If you have identified a sleeping problem in your baby, you can often treat it with love and understanding by giving them security and supporting them with evening routines. However, there are also sleep problems that you should watch closely, as these can be dangerous for your child.
Signs of Sleep Apnea?
If you see your child gasp at night, it could be a sign of poorly developed airways in your little one. With this so-called apnea, your baby's breathing stops for at least five seconds. The insufficient air supply causes the oxygen in their blood to drop dramatically. Their little body reacts to this by gasping for air. They then continue to breathe normally and regularly.
The more premature your baby is born, the more likely they are to have this central sleep apnea because the respiratory centre in their brain is not fully developed. In the first two years of life, sleep apnea can progress without any further symptoms and therefore go unnoticed. However, if you notice this gasping for breath in your child, you should act. If the associated breathing pauses last longer than 20 seconds, the heart may beat more slowly and the skin may turn blue. In the worst case, this sleep problem can increase the risk of sudden infant death syndrome.

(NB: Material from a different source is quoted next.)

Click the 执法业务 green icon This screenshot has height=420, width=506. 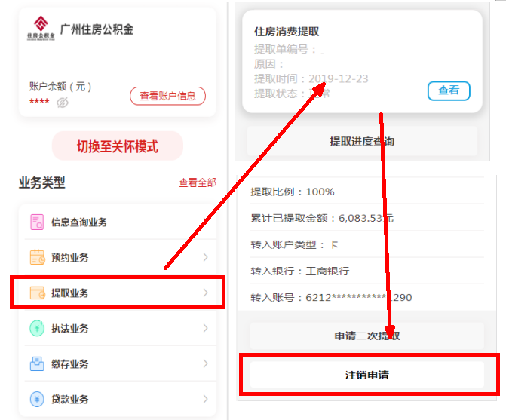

If your child is a bit older and you notice breathing problems at night, such as regular snoring, this can be for various reasons such as having enlarged tonsils, polyps or allergies. These problems can also be related to childhood obesity. During the day, sleep problems are often noticeable through unfocused and fidgety behaviour. As these signs are similar to attention disorder, what is known as obstructive sleep apnea in children over the age of two is often misdiagnosed as ADHD.
Specialists can help your child
If you suspect your little one is suffering from sleep apnea or other night time problems, professionals can help you. You don't have to solve these problems on your own. Persistent sleep deprivation puts a strain on your parent-child relationship, which is why it’s advisable to seek help. You can first talk to your paediatrician about your baby's observed behaviour. They will know your child and their previous history and will be able to get a comprehensive impression of this. In this context, the doctor can already clarify whether the sleep problems may have organic or emotional causes and can be treated accordingly. If this is not the case, they can certainly give you a few tips. Perhaps they will also give you the task of keeping a sleep log for your child that you will discuss together at the next appointment.
If your child's sleep problems are still not resolved, you should make an appointment at a sleep laboratory. Since it is monitored by various devices while sleeping, the causes and possible therapeutic approaches can be better diagnosed. So don't worry if your paediatrician advises you to seek help in a sleep laboratory. The doctors will find the causes of the night time disturbances so that both of you can sleep through the night and wake up rested the next morning.